Some recess appointment history

Joe’s Dartblog reminds us of a recess appointment of the past, starring Robert Byrd in the role now played by Ted Kennedy:

In 1961, the thirty-fifth President of the United States, John F. Kennedy was at the very beginning of his term. But the reforms had already begun. State-sponsored segregation was under attack from not only the executive branch but also from firebrand upstarts situated just north and south of the Mason-Dixon line. One of these- the most successful- was a black man named Thurgood Marshall. He was barely out of Howard University in 1933 when the civil rights movement swept him up and carried him to national renown.

Beginning out of his small private practice in Baltimore and then, in 1940, as chief counsel of the NAACP, Marshall took on keystone civil rights cases. The "little man's lawyer" was immensely successful, winning 29 out of his 32 Supreme Court cases. (Later, as America's first black Supreme Court justice, Marshall's record would be even more sterling as he wrote over 150 opinions, 98 of which were majority ones, of which none were reversed by subsequent Courts.)

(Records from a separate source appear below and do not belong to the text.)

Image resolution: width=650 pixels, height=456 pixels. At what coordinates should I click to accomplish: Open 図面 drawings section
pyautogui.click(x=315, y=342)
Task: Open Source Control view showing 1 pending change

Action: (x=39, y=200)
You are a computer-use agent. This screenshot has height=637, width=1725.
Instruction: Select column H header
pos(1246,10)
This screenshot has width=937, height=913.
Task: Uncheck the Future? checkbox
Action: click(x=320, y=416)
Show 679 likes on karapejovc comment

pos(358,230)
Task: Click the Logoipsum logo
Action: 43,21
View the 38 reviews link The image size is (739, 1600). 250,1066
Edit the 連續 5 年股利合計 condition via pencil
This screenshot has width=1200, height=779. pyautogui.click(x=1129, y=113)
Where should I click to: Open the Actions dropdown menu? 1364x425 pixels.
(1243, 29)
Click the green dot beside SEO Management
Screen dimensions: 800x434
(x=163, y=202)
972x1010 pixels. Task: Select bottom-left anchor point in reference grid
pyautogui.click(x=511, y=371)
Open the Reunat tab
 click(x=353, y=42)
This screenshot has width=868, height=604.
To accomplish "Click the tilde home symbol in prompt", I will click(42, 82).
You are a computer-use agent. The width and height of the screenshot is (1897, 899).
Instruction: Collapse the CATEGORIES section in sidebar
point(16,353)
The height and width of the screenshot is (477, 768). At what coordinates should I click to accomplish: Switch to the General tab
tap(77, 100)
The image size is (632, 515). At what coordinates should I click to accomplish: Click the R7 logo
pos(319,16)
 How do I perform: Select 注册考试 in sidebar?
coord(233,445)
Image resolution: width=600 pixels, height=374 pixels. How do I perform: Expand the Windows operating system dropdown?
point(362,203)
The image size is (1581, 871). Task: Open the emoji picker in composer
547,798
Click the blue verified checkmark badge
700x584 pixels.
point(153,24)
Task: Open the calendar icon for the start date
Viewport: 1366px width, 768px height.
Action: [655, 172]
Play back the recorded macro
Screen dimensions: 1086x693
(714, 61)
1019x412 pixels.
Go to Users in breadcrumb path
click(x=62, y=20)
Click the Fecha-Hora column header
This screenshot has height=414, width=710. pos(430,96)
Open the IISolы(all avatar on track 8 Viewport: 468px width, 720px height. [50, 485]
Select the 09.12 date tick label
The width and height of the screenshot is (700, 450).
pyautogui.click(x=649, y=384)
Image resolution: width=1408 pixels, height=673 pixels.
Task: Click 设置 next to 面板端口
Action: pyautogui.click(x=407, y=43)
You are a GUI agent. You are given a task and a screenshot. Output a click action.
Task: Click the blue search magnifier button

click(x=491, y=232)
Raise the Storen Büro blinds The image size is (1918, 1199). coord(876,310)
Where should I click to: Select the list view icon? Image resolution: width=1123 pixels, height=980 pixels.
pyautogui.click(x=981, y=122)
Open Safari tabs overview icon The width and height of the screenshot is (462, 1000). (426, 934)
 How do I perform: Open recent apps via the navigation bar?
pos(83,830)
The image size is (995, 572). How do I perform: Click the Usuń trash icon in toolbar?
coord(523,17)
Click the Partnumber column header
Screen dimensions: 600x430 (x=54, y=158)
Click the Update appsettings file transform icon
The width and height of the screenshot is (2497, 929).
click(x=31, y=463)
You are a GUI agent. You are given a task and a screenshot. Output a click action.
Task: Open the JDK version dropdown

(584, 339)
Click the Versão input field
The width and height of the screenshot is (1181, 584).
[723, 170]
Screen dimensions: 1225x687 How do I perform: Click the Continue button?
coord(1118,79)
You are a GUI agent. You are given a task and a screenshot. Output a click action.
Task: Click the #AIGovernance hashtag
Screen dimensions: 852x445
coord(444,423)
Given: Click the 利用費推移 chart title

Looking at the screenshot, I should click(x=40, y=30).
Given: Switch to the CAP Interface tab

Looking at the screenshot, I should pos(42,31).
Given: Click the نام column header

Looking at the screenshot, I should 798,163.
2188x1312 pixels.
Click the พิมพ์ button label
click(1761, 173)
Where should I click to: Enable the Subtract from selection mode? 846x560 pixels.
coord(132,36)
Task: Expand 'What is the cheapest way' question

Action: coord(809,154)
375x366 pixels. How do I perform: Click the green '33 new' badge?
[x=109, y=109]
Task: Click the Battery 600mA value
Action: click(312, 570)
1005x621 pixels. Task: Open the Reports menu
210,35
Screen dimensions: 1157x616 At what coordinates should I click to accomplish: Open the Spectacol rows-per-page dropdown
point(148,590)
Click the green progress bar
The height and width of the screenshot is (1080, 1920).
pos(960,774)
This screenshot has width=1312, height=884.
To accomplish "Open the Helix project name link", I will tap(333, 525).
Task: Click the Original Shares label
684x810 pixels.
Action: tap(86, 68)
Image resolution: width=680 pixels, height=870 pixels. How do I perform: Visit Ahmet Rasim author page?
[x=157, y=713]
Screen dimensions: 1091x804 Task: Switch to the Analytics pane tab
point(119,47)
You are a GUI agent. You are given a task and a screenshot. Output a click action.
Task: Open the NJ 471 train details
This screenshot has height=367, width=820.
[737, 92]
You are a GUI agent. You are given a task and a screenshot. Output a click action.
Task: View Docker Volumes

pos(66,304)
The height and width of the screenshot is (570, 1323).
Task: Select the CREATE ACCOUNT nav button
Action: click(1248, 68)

The tipping point was Brown v. Board of Education (1954). After winning that landmark case, the national radar, where he figured prominently, owed him. And so, in 1961, JFK announced that he had nominated Thurgood Marshall to be a justice on the United States Court of Appeals for the Second Circuit. But remnants of the Solid South would have none of that. They opposed, in essence, a black man's elevation to such an influential position. And so Marshall could not gain confirmation in the Senate, despite very strong support from Senators and an enviable track record.

President Kennedy was abraded by the obstructionism, and waited for Congress to go into recess. He appointed Thurgood Marshall to the bench then, bypassing the Senate and the vociferous racists in the Senate who had held things up. The leading senator whose obstructionism caused the recess appointment was Robert Byrd (D-WV), who would go on to conduct his famous filibuster against the Civil Rights Act of 1964.

It is unintentionally veracious that Robert Byrd's website, in its meta tag description seen in this Google search, calls the Senator "the West Virginian of the 20th Century."